Exploring productive sequence space in directed evolution using binary patterning versus conventional mutagenesis strategies

Abstract

Background: Recent methodology development in directed evolution of stereoselective enzymes has shown that various mutagenesis strategies based on saturation mutagenesis at sites lining the binding pocket enable the generation of small and smart mutant libraries requiring minimal screening. Methods: In this endeavor, limonene epoxide hydrolase (LEH) has served as an experimental platform, the hydrolytic desymmetrization of cyclohexene oxide being the model reaction with formation of (R,R)- and (S,S)-cyclohexane-1,2-diol. This system has now been employed for testing reduced amino acid alphabets based on the Hecht concept of binary patterning, with and without additional hydrophobic amino acids. Results and Conclusions: It turns out that in binary pattern based saturation mutagenesis as applied to LEH, polar amino acids are seldom introduced.
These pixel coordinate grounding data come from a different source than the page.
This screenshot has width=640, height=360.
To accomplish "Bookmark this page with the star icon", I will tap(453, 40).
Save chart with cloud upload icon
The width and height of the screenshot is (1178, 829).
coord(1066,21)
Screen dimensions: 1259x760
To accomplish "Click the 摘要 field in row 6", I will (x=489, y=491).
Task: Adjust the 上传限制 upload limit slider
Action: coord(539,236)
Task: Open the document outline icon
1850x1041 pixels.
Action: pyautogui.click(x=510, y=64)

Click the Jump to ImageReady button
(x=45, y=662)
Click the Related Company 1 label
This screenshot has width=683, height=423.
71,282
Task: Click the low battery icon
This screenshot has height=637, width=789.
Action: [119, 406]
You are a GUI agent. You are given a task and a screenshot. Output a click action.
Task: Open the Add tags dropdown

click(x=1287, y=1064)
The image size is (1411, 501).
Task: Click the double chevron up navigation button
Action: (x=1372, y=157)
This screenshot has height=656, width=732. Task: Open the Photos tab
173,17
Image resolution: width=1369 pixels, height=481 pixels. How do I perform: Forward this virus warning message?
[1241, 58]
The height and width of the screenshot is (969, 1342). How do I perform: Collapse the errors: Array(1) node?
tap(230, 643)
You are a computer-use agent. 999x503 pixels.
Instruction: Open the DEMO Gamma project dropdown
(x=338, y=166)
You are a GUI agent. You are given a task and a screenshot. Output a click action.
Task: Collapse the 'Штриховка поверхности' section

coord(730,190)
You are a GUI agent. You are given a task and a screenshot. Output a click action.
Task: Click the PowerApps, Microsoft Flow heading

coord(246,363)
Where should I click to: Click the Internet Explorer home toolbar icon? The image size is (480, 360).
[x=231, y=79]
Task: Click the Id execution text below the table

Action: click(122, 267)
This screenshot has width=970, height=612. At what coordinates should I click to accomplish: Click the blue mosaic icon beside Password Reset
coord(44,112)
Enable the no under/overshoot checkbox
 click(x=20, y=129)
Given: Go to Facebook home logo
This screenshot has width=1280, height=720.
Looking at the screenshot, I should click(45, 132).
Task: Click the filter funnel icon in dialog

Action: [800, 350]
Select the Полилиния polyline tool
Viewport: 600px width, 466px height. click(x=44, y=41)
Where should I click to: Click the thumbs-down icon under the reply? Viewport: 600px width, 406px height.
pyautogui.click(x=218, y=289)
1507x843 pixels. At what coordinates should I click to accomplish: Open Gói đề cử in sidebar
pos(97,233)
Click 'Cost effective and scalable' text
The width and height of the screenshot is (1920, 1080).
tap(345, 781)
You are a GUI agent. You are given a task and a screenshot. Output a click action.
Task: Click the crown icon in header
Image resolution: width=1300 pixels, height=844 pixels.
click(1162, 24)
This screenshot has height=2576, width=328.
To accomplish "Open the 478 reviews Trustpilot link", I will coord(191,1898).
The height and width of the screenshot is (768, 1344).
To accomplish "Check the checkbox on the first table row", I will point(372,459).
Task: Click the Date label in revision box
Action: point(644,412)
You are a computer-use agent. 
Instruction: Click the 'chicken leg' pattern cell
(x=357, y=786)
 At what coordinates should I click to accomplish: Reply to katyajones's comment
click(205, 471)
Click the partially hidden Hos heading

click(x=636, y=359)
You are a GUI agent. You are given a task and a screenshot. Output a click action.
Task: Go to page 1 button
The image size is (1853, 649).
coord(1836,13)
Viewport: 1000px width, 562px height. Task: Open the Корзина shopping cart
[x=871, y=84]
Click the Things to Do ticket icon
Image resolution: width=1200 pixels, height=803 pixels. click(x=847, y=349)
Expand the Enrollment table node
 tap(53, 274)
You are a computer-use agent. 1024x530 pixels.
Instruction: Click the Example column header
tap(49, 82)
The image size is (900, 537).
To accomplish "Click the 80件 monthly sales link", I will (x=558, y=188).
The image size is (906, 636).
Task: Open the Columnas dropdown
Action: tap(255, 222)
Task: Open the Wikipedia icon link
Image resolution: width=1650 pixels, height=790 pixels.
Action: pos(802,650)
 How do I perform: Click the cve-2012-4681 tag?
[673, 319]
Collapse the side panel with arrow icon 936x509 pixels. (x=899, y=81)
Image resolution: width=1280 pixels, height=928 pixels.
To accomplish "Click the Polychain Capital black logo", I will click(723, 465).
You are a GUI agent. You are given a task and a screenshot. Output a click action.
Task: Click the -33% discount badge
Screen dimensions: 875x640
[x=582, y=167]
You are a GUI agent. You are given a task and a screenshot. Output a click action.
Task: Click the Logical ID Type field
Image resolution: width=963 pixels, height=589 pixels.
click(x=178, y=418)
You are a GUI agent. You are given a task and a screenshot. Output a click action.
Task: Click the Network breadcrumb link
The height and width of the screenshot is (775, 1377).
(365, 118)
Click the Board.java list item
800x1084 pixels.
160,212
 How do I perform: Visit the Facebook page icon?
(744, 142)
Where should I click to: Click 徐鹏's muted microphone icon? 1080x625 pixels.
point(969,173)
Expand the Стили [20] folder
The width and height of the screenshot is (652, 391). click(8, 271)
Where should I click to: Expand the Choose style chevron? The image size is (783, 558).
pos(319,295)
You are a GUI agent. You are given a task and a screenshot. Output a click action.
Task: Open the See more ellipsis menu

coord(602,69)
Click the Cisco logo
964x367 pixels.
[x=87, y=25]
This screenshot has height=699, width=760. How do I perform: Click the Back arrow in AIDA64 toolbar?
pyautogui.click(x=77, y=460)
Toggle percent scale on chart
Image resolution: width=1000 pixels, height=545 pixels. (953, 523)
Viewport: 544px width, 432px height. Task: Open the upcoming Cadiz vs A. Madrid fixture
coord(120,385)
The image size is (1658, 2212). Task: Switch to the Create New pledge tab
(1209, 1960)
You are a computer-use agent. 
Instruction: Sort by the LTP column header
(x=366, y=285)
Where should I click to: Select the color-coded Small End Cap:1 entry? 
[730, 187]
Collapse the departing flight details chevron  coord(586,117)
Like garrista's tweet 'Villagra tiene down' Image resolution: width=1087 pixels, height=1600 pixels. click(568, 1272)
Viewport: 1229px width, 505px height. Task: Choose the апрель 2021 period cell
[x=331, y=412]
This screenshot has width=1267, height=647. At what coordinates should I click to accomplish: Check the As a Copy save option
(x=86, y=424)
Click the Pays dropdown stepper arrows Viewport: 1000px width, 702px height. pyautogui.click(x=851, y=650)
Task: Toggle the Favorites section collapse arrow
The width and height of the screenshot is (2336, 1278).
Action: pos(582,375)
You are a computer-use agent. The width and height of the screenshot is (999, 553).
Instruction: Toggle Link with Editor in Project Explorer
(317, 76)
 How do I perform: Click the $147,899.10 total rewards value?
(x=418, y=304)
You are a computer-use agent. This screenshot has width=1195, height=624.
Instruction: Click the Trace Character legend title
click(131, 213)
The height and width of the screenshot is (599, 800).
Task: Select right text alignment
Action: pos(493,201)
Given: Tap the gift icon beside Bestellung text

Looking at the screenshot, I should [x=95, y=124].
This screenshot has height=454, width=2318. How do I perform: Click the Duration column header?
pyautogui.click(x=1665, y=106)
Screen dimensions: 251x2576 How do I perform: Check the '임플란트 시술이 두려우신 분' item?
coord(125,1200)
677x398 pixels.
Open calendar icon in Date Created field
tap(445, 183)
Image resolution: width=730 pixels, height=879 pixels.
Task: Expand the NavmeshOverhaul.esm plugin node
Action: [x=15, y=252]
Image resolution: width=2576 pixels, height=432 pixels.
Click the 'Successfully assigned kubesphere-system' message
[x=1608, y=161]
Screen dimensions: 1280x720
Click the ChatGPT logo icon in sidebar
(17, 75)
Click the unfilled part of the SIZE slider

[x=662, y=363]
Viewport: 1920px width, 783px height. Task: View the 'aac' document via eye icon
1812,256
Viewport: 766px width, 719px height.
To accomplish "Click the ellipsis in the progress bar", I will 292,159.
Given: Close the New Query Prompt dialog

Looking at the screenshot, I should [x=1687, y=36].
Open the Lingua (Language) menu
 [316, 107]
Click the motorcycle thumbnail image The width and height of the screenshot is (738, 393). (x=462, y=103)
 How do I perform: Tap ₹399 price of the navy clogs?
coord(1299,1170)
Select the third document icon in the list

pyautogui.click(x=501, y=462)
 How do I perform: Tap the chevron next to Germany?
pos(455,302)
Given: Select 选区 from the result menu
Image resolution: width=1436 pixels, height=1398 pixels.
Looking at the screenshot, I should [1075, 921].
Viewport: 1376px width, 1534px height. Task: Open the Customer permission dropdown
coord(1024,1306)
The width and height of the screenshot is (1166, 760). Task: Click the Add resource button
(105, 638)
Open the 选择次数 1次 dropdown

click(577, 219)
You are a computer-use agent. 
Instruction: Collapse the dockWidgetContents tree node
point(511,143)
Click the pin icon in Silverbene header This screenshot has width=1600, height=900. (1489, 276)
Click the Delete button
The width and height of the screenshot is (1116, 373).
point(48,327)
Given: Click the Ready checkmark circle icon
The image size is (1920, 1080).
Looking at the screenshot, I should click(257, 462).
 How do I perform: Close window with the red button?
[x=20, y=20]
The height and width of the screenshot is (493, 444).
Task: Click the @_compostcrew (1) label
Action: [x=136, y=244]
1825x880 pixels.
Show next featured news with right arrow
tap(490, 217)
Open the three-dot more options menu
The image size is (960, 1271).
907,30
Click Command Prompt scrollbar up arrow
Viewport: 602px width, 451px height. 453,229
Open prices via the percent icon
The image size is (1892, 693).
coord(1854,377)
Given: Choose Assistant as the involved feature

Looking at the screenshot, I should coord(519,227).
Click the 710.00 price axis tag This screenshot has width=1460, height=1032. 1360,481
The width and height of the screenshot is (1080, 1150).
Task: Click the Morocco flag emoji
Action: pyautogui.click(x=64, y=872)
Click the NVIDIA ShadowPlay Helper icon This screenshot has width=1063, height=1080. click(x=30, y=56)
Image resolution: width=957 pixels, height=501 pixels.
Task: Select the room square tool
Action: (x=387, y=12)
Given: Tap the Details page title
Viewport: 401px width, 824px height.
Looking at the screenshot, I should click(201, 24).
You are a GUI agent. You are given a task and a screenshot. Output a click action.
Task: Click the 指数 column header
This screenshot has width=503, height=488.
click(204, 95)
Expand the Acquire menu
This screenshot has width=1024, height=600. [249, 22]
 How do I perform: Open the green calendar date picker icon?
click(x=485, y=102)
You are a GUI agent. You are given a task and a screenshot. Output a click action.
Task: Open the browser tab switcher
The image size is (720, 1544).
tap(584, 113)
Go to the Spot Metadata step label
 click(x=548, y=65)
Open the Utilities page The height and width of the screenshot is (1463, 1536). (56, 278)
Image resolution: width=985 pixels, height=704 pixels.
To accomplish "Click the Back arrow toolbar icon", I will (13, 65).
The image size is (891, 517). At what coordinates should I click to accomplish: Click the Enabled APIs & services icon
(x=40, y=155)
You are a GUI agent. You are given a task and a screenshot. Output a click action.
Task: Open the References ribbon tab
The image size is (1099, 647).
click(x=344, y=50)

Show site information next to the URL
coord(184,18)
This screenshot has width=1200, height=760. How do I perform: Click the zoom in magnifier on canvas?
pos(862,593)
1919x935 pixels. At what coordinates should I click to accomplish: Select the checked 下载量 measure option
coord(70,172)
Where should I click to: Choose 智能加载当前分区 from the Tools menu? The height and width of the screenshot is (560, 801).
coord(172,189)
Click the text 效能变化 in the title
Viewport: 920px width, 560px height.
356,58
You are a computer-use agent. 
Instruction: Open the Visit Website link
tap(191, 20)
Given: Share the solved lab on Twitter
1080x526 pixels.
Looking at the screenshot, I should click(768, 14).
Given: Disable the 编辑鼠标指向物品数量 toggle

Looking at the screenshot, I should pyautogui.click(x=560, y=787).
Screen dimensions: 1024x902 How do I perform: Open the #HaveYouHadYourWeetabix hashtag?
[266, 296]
When applying binary patterning in combination with additional hydrophobic amino acids as building blocks in iterative saturation mutagenesis, excellent LEH variants were evolved for the production of both (R,R)- and (S,S)-diols (80–97 % ee), but again the introduction of polar amino acids occurs rarely. Docking computations explain the source of enhanced and inverted stereoselectivity. Some of the best variants are also excellent catalysts in the hydrolytic desymmetrization of other meso-epoxides, although both enantiomeric diols are not always accessible.